Food is one of the most powerful windows into a country’s culture, and nothing tells that story quite like the meat on the plate. From smoky Argentine grills to steaming Japanese ramen pots, the world’s most popular meats are shaped by history, religion, farming traditions, and local taste.
Some countries are loyal to pork, others swear by chicken, and a few have built entire national identities around a single cut of beef. Get ready for a flavorful trip around the globe as we explore the most consumed meats by country.
China — Pork
China doesn’t just eat pork — it practically runs on it. The country consumes roughly half of the entire world’s pork supply every single year, a number so staggering it’s hard to wrap your head around.
That’s more pork than any other nation, by a landslide.
Pork has been central to Chinese cooking for thousands of years. From silky red-braised pork belly to crispy char siu hanging in restaurant windows, the pig shows up in almost every regional cuisine across the country.

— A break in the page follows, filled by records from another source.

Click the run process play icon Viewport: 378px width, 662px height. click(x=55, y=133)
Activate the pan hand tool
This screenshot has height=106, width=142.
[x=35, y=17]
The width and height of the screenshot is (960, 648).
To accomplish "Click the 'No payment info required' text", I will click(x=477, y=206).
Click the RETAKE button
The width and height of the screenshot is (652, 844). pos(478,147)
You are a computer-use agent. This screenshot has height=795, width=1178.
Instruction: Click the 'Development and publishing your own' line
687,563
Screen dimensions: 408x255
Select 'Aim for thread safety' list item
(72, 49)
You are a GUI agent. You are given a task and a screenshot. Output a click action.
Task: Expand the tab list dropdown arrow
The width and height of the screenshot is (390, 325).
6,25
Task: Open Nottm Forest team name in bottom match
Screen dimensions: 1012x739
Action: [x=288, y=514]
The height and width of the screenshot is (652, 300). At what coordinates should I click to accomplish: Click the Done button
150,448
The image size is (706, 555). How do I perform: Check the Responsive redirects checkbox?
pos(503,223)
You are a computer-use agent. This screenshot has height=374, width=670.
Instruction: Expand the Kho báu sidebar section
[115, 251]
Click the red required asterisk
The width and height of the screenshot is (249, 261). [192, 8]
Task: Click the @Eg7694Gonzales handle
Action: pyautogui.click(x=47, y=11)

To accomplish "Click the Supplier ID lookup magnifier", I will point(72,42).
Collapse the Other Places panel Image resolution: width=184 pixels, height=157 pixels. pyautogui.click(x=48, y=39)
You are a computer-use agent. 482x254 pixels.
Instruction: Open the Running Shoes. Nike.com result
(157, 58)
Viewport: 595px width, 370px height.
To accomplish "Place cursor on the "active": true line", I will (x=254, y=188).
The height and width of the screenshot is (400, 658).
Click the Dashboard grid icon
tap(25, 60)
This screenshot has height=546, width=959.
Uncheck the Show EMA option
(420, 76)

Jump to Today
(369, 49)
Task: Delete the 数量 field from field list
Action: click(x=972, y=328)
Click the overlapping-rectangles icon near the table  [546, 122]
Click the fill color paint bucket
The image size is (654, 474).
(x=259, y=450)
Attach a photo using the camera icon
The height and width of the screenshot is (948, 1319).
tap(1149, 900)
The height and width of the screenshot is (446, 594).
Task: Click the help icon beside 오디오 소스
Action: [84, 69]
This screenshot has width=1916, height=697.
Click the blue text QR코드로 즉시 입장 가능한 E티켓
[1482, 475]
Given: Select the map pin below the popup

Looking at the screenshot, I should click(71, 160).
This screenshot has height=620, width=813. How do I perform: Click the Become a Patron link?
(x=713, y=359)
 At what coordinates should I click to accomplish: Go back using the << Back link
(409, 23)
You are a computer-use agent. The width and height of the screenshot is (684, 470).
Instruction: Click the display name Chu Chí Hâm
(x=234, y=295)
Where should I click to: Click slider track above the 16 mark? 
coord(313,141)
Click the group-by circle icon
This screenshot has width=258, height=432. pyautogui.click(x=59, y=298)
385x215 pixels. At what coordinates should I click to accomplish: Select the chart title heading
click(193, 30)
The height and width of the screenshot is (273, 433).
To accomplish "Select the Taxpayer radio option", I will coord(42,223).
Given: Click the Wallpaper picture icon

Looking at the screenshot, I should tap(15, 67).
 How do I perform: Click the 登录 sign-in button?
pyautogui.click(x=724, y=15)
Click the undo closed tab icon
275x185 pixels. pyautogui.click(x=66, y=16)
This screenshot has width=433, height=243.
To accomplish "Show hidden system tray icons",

It’s comfort food, celebration food, and everyday food all at once.
Even the Chinese word for “meat” historically referred specifically to pork, which tells you everything about its cultural weight. During Lunar New Year and other major festivals, pork dishes take center stage on the family table.
Farmers, city dwellers, and grandmothers across 1.4 billion people all share this one delicious common ground. When China sneezes in the pork market, the whole world catches a cold in bacon prices.
United States — Chicken
Americans eat a jaw-dropping 100 pounds of chicken per person every single year, and honestly, that number feels about right. Walk down any grocery store aisle, scroll through any food delivery app, or glance at any restaurant menu, and chicken is everywhere.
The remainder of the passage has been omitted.